Dès le départ, j’ai ciblé des cas concrets : un besoin métier, une solution simple, un prototype fonctionnel. Grâce aux outils no-code et low-code, on peut construire en quelques heures ce qui prenait des mois. Ce pragmatisme a permis d’embarquer les équipes, puis les décideurs. On ne parle pas d’un futur incertain, mais d’un outil opérationnel, ici et maintenant.
Je m’appuie sur mon ADN : un profil très technique, inventif, avec une culture de l’innovation de terrain, et une veille constante qui me permet de rester à la pointe. Mon rôle, c’est de détecter très tôt les bons leviers, de les tester, de les adapter au contexte, et surtout de les transmettre. Cela passe par des démonstrations concrètes, des formations ciblées, et des échanges en 1v1 avec les membres du COMEX, pour aligner la technologie avec les enjeux humains et stratégiques.
Pour moi, l’innovation n’a de valeur que si elle est concrète, partageable et alignée sur les vrais besoins. Accompagner cette transformation, c’est faire émerger des usages utiles, créer de la confiance, et poser un cap clair.
C’est dans cette continuité que j’ai co-fondé Beemm.io, une structure dédiée à l’accompagnement des entreprises dans leur transformation avec l’IA générative, de la sensibilisation à l’implémentation concrète.

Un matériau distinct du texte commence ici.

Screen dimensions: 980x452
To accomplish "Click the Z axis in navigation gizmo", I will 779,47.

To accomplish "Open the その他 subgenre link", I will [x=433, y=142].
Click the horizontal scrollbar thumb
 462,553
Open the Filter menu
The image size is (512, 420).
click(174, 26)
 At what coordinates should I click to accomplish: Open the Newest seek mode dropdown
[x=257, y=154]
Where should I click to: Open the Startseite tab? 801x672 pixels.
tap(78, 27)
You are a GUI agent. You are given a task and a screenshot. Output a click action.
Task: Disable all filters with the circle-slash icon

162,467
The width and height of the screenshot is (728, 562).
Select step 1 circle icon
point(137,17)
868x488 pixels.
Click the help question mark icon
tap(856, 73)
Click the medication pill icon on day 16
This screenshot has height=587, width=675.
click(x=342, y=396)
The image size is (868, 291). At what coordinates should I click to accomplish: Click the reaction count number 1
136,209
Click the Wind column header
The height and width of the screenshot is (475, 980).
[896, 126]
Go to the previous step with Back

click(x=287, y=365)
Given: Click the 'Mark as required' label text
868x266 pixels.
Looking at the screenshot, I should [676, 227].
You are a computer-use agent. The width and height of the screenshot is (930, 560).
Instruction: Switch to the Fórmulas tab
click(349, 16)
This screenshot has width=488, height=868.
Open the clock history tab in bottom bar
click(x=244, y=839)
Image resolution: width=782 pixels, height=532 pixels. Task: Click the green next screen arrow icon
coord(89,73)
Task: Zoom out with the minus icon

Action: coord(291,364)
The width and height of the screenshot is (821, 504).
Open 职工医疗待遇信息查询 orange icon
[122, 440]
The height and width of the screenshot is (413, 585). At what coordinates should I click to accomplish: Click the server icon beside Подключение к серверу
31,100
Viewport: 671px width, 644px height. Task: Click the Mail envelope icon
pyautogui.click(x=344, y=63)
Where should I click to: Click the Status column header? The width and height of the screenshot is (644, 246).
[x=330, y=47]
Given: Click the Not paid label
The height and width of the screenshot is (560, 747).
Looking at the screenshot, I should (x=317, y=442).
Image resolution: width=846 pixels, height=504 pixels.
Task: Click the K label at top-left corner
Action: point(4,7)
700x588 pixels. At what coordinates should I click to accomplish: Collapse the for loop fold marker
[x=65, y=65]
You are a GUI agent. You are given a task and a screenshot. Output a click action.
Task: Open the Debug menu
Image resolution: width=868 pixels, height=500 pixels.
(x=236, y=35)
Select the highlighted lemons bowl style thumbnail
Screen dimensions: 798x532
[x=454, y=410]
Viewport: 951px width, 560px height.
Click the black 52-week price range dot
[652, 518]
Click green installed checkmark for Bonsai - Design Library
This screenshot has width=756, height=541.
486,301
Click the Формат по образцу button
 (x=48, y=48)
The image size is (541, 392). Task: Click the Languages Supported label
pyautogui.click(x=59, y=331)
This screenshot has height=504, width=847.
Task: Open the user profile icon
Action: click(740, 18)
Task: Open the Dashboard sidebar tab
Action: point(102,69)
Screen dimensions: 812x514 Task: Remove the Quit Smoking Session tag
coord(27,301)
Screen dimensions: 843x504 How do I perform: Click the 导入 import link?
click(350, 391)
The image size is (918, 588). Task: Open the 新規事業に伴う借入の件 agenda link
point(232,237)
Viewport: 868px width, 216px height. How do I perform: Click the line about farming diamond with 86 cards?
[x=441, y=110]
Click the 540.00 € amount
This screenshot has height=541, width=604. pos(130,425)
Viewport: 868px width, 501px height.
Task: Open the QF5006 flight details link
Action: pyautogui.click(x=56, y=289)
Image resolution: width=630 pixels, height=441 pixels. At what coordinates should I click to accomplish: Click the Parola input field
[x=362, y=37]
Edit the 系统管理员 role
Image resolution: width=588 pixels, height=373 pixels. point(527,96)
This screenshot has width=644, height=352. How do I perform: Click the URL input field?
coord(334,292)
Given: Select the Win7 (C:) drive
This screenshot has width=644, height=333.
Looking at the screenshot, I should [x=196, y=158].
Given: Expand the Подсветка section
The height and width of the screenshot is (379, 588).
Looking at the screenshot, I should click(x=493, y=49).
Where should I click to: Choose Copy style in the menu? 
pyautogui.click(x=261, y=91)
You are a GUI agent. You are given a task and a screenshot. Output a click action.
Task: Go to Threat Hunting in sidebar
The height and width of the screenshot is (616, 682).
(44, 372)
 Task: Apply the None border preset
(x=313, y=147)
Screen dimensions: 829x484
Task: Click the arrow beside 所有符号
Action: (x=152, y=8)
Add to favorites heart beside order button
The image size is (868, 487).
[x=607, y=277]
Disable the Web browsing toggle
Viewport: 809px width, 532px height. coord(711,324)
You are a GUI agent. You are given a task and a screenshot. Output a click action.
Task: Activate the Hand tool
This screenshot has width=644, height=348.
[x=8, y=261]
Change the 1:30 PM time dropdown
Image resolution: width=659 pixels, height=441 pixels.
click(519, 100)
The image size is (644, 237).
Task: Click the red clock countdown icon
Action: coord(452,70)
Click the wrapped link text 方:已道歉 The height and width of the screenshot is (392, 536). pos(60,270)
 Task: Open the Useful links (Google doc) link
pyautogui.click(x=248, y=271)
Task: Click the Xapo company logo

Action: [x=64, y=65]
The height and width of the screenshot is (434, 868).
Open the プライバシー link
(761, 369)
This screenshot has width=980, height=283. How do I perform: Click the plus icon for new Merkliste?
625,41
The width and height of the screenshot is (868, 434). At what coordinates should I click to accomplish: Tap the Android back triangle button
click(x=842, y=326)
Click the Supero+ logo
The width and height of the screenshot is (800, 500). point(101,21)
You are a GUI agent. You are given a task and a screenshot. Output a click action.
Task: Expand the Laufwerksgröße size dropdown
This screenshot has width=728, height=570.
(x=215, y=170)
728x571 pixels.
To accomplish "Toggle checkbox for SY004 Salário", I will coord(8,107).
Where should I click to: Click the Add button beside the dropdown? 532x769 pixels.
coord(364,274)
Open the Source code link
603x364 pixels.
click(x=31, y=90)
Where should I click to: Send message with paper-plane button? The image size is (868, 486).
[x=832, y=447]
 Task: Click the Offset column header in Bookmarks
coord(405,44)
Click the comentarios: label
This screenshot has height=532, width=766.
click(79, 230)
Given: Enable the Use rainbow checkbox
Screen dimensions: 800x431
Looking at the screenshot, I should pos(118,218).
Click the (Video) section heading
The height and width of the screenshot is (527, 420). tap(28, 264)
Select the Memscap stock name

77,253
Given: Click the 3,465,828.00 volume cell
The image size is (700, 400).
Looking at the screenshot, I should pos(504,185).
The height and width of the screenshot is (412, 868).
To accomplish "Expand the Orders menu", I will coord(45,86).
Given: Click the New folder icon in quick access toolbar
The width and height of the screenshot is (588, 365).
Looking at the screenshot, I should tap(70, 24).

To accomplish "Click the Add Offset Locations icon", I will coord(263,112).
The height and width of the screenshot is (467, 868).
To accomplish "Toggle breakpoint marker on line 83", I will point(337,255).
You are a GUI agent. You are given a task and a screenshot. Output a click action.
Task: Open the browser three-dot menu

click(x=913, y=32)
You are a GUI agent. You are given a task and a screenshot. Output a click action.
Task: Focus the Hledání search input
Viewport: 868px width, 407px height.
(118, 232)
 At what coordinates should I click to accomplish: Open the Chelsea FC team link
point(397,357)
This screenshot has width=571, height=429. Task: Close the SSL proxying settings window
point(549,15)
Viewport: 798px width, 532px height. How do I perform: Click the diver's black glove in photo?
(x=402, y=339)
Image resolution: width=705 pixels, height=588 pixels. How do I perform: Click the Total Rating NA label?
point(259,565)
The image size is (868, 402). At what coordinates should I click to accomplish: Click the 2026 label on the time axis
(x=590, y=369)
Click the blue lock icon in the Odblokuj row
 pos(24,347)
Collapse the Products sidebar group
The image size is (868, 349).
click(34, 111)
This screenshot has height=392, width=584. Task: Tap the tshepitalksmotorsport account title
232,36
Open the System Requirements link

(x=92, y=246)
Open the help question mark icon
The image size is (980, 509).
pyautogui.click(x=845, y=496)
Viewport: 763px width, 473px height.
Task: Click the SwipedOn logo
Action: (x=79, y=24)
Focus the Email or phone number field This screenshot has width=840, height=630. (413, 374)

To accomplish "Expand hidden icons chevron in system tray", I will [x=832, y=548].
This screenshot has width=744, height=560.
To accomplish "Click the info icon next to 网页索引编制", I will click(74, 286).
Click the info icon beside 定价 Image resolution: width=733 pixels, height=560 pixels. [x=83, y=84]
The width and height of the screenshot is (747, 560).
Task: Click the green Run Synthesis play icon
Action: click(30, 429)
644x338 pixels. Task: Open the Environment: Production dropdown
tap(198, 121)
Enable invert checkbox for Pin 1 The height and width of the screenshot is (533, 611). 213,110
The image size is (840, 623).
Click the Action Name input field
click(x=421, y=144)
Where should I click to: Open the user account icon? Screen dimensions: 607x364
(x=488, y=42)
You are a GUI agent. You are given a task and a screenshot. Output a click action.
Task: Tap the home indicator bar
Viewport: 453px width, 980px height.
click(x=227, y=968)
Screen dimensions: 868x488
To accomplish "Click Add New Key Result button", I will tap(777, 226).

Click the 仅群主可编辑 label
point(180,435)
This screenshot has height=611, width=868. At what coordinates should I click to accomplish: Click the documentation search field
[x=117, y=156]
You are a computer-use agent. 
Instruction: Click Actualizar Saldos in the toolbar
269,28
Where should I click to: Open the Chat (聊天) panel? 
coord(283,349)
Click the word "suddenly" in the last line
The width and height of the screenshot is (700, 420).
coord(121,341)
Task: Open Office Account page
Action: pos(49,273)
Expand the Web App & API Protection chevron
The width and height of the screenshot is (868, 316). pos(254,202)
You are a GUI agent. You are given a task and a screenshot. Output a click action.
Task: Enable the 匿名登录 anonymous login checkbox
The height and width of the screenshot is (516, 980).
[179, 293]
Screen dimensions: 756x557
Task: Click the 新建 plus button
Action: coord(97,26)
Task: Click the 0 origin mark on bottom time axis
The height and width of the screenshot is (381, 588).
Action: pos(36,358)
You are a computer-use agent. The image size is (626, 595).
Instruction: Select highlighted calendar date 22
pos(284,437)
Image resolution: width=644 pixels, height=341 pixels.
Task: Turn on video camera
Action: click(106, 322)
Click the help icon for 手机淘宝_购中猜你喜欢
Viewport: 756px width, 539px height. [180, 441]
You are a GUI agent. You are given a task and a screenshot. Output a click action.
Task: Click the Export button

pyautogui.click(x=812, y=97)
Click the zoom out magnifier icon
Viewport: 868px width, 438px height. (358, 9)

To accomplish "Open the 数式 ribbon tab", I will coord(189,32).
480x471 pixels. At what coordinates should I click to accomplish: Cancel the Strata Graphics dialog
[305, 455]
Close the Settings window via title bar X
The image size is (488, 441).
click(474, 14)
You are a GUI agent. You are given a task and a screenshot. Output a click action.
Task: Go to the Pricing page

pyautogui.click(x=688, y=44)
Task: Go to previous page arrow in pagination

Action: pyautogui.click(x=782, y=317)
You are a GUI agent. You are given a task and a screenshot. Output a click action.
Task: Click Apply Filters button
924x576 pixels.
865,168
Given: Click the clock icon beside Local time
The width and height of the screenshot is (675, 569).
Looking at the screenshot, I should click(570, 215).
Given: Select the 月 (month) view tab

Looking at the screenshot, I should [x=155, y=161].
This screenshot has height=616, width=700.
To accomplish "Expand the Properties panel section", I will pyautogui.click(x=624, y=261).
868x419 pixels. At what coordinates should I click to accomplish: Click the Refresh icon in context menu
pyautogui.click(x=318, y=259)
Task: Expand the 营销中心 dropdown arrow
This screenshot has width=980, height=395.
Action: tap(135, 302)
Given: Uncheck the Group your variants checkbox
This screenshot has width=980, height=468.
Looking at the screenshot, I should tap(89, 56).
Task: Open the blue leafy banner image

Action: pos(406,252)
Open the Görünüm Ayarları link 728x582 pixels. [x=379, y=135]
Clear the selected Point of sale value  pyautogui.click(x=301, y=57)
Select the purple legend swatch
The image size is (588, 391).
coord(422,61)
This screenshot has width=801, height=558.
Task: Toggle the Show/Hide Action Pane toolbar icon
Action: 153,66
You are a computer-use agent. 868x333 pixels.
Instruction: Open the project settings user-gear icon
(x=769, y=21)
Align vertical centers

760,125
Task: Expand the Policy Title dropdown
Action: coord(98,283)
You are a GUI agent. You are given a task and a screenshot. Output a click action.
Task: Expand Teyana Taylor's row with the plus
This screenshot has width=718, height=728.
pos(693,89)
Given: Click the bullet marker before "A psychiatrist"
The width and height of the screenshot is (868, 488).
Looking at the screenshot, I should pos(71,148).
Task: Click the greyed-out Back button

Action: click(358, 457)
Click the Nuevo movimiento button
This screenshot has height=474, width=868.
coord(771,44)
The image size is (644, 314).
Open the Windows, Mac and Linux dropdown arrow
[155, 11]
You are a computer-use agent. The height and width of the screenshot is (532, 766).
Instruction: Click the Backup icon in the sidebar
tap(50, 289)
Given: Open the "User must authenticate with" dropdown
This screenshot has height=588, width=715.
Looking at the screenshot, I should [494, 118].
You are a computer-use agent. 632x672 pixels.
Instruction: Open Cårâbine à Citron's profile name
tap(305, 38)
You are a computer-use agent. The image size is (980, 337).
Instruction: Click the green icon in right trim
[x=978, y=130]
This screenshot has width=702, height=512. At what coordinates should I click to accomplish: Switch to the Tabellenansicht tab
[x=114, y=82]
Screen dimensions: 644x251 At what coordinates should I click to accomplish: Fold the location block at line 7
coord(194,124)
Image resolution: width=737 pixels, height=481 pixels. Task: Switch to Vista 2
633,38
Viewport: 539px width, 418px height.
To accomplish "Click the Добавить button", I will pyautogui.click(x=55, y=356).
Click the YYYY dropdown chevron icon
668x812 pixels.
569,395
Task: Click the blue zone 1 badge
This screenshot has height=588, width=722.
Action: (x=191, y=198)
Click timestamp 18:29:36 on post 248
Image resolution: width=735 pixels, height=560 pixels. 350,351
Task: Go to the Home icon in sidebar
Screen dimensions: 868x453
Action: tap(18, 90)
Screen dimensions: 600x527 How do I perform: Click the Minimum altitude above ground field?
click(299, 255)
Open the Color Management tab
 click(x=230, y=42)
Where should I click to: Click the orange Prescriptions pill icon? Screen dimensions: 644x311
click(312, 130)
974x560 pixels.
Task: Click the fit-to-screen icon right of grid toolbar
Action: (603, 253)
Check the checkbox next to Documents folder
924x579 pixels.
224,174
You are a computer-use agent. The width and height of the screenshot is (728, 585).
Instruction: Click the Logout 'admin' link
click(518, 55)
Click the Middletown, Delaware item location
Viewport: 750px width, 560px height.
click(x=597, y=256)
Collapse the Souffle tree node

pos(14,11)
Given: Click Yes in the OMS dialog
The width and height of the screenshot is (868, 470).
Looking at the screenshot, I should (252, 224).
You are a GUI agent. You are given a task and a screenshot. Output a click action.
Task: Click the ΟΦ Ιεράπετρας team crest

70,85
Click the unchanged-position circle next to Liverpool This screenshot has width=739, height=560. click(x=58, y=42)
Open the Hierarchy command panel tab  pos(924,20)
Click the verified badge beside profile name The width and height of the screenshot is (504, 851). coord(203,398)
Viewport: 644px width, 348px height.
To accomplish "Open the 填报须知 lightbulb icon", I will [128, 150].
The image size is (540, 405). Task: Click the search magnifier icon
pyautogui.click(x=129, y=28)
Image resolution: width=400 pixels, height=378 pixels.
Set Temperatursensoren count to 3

En mettant en place une plateforme No-code/Low-code, quel impact avez-vous observé sur l'accessibilité et la démocratisation des technologies IA au sein des équipes ?
L’impact a été radical. Dès les premières semaines, on a vu des profils non techniques — RH, communication, juridique, contrôle de gestion — s’emparer de l’IA générative pour créer des assistants métier, automatiser des tâches répétitives ou produire du contenu de qualité. Tout ça, sans dépendre d’un développeur, sans attendre un projet SI.
Cette plateforme, que j’ai conçue avec une logique de simplicité et de sécurité, a ouvert un champ immense : chacun peut tester, se tromper, recommencer, apprendre. En quelques clics, une idée devient un outil. C’est ce genre d’autonomie que je cherche à provoquer : une technologie au service de l’action, pas un blocage de plus dans la chaîne de décision.
Ce que j’ai observé, c’est une dynamique nouvelle. Les gens osent. Ils innovent dans leur périmètre. Ils parlent IA, non pas comme un buzzword, mais comme un vrai levier métier. On a vu émerger des cas d’usage qu’aucun comité n’aurait pu prévoir, parce qu’ils venaient du terrain, au plus près des besoins.
Pour moi, c’est ça la vraie démocratisation : quand l’innovation descend dans les mains de ceux qui font. Et cette logique no-code/low-code permet exactement cela. On déverrouille les usages, on stimule la créativité, on réduit les frictions.
En créant cette plateforme, j’ai voulu prouver qu’on pouvait faire simple, rapide, efficace — et que cette simplicité était un accélérateur, pas un frein.
Selon vous, quelles sont les plus grandes opportunités offertes par l'IA générative, et comment les entreprises peuvent-elles en tirer le meilleur parti sans compromettre leur éthique et leur gouvernance ?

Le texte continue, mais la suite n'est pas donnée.